GIVEN TEXT:
Help needed for NEMA -23 Stepper Motor with Stepper Driver TB600 and Arduino

Dear Group Members,

I have written an Arduino Program for a NEMA-23 Stepper Motor, that uses two Push Buttons to run CCW/CW directions and two Limit Switches to get to the end Positions.

Goal: Programme should be reliable ! -should be able to move between limit switches, when corresponding Push Buttons are kept pressed (not one time Press and Release - rather pressed until motor runs till end position and stops itself with limit switches).

Speed = 90°/ 2sec
1 Step = 0,1176°
Max. Current per Phase = 2,8A
Motor Driver = TB600 (Toshiba TB6600HG based)
Motor has three states:

  1. standby: waiting for input
  2. moveForward: moving CCW
  3. moveBackward: moving CW

So far, I am satisfied with the code except two queries, which I want to share with you people.

  1. For the debouncing of both Push Buttons, the “debounce example of Arduino” is not working anymore. Few days before, it was working, when my goal was to press push button only once to start motor from any position and stop at end switch. Since I changed my Program so that button has to be kept pressed, this “debounce” Function never returns switch HIGH. Not working code has been greyed in both int readFwdPin() and int readRevPin() functions in my attached code.

  2. Second problem is more sophisticated => When I keep pressing and releasing both push buttons (forward Button and Reverse Button in code) very fast one after the another (to ceck unexpected behavior of Program), there is one moment where stepper moves considerably faster than the normal set speed to one of the limit switches or even maybe ~40° roughly, and then comes back to the original speed set by me, given that button is still pressed. I can’t explain it to me if it is because of Arduino or TB6600 driver (because frequency stored in the interrupt register should not get changed). I try to connect Oscilloscope to see Pulses from Arduino, but can’t find something extra ordinary there than mere pulses.

I am sorry in advance for any unclarity that I leave. I am a beginner Hardware Developer and have not alot of experience with programming and motors.

The motor speed is set in my program by way of an Interrupt timer, which triggers every 382Hz. The controller can then generate pulses depending on cuurent operating mode of a stepper motor.

Thank you folk.

Stepper_Daimler_8_dualPress_Counter.ino (7.28 KB)

Which Arduino?

WRITTEN REQUEST 1:
According to the forum post, why did the writer keep pressing and releasing both push buttons very fast, one after the other?
WRITTEN REQUEST 2:
Please retype the stretch of the listing from the line that contains "Where should I" through the line that contains "[x=778, y=19]", leaving the pictures out.

GIVEN DATA:
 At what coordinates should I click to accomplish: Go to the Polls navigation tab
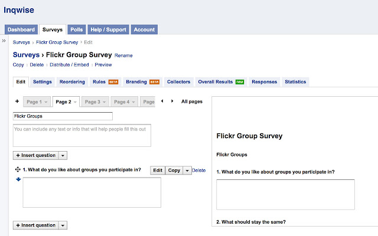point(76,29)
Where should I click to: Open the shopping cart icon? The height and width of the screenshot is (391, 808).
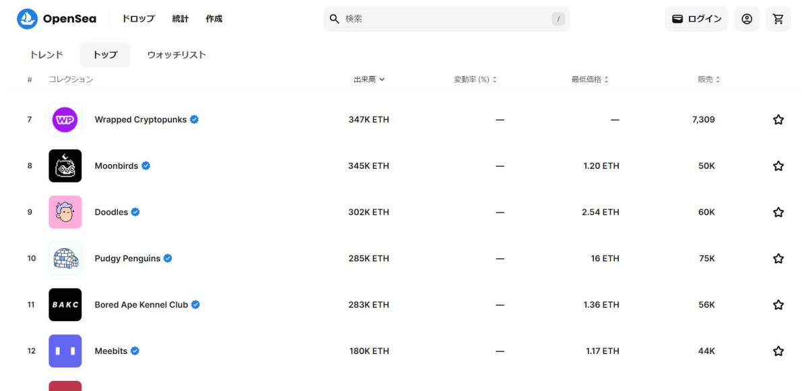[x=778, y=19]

...

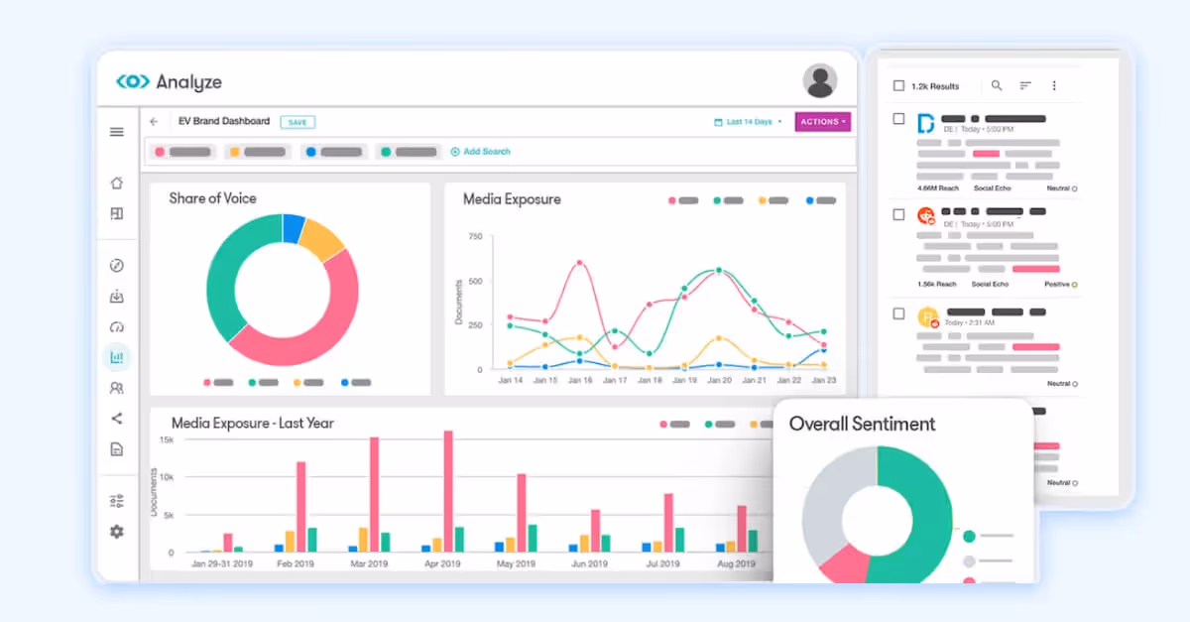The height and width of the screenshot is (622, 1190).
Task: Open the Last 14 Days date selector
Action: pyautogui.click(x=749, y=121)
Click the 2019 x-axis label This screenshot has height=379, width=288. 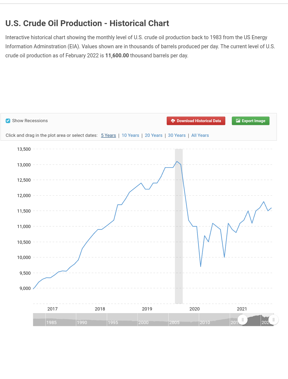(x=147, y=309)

--

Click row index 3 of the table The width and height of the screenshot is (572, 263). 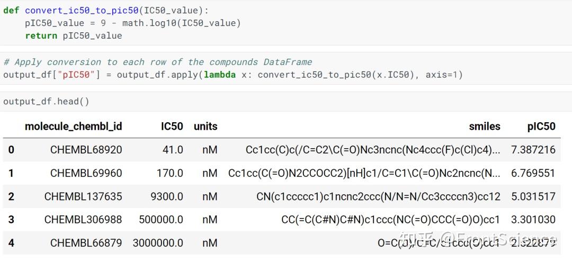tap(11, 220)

WRITTEN RESPONSE 1:
The writer did this to check the program for unexpected behavior.

WRITTEN RESPONSE 2:
Where should I click to: Open the shopping cart icon? The height and width of the screenshot is (391, 808).
[x=778, y=19]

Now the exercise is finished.